Try it - Please set down exactly the lines of the listing below from the line containing "Go to 系统日志 system log" through the line containing "Given: Click the Behavior Tags info icon", both lines included, leaving out all other lines.

Supplied records -
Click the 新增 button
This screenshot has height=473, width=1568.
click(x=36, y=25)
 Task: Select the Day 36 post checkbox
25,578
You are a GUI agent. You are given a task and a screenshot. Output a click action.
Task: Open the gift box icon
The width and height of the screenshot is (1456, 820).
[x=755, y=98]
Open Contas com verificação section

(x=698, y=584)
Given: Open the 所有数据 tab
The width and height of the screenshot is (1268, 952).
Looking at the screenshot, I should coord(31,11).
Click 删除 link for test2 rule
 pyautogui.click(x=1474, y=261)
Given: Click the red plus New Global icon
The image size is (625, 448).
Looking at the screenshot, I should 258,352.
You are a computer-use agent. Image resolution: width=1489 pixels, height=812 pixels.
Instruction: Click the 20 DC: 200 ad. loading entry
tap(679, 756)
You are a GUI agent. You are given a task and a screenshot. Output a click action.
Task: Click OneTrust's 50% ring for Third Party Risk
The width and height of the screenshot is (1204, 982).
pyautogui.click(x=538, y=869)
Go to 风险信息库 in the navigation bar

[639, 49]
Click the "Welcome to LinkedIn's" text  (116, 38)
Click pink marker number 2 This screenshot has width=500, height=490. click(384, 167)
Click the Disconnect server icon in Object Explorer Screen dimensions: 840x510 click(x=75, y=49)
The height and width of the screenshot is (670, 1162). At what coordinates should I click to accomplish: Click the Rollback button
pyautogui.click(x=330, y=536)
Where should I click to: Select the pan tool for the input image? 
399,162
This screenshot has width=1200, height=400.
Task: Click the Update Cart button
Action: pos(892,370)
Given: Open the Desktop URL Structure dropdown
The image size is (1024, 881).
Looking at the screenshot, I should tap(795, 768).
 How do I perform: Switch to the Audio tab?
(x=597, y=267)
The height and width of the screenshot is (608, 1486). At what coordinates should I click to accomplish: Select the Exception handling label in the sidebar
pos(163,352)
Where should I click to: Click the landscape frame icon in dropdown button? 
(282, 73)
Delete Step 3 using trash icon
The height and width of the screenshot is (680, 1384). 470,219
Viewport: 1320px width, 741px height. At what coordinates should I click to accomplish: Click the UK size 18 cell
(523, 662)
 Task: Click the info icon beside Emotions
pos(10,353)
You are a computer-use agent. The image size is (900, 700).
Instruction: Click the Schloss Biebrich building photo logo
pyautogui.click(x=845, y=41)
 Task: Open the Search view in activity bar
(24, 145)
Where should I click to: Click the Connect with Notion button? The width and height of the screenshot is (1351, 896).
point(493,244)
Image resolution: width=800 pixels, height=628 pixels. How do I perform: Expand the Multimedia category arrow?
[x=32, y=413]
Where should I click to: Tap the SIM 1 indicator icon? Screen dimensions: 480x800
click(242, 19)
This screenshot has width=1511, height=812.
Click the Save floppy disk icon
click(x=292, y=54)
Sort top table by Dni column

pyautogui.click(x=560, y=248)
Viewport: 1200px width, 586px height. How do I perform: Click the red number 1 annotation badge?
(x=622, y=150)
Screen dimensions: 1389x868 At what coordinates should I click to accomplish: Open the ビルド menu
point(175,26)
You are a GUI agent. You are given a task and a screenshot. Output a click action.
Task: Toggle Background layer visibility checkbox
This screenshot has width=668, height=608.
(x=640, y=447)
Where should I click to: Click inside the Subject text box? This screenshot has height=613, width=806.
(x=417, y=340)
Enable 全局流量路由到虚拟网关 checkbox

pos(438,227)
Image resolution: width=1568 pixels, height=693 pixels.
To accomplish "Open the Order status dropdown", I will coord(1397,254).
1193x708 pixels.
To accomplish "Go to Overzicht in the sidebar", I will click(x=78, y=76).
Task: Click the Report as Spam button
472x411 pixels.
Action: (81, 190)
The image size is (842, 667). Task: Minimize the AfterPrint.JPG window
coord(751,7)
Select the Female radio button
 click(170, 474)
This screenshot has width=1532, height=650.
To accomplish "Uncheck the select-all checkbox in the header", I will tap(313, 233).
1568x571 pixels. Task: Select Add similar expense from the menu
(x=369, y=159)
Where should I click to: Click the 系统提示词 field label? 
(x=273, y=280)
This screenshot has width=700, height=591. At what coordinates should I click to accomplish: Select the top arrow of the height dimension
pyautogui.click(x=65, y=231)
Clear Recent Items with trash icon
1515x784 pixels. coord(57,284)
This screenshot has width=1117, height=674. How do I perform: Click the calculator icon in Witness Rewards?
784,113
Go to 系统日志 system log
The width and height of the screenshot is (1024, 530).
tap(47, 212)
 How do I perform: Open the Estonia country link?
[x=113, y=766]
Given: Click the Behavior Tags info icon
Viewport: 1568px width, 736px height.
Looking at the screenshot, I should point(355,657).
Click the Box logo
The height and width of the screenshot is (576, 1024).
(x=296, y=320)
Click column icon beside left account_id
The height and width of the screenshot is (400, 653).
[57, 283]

Written response -
Go to 系统日志 system log
The width and height of the screenshot is (1024, 530).
tap(47, 212)
 How do I perform: Open the Estonia country link?
[x=113, y=766]
Given: Click the Behavior Tags info icon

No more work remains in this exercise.